Jaffe: Missed time and the Hall of Fame
From SABR member Jay Jaffe at FanGraphs on April 10, 2020:
When Harold Baines was elected to the Hall of Fame via the 2019 Today’s Game Era Committee ballot, the argument that he would have reached 3,000 hits had he not lost substantial parts of the 1981, ’94 and ’95 seasons to player strikes must have weighed heavily on the minds of voters. How else to explain the panel shocking the baseball world by tabbing a steady longtime DH who never led the league in a major offensive category and whose advanced statistics equated his career value to good-not-great players such as Paul O’Neill or Reggie Sanders? That time missed was a major talking point for Tony La Russa, who managed Baines in both Chicago and Oakland and was one of several key figures in the slugger’s career who not-so-coincidentally wound up on the committee. Baines finished 134 hits short of the milestone, while his teams fell 124 games short of playing out full schedules in those seasons (never mind the fact that he missed 59 games due in those three seasons due to injuries and off days). On this particular committee, he received the benefit of the doubt regarding what might have been.
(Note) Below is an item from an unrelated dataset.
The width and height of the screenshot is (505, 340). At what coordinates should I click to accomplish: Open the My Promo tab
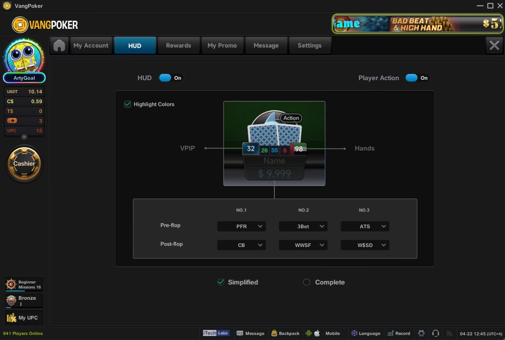[223, 45]
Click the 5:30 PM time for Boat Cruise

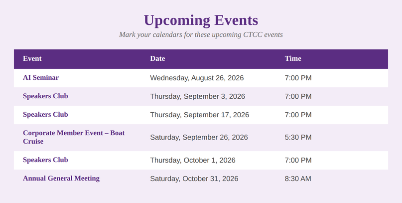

Baines was neither the first player nor the last to gain such an advantage in front of Hall voters. As you might imagine, the topic has been on my mind as we confront this pandemic-shortened 2020 season, and I’m hardly alone. In chats, article comments, and on Twitter, readers have asked for my insights into what the current outage might mean with regards to the Hall hopes for active players. I’ve spent the past four years weeks ruminating on the matter, but for as tempting as it may be to dive headfirst into analyzing the outage’s impact on Zack Greinke, Yadier Molina, Mike Trout et al if the season is 100 games, or 80, or (gulp) zero, the more I think about it, the more I believe that it’s important to provide some historical perspective before going off half-cocked.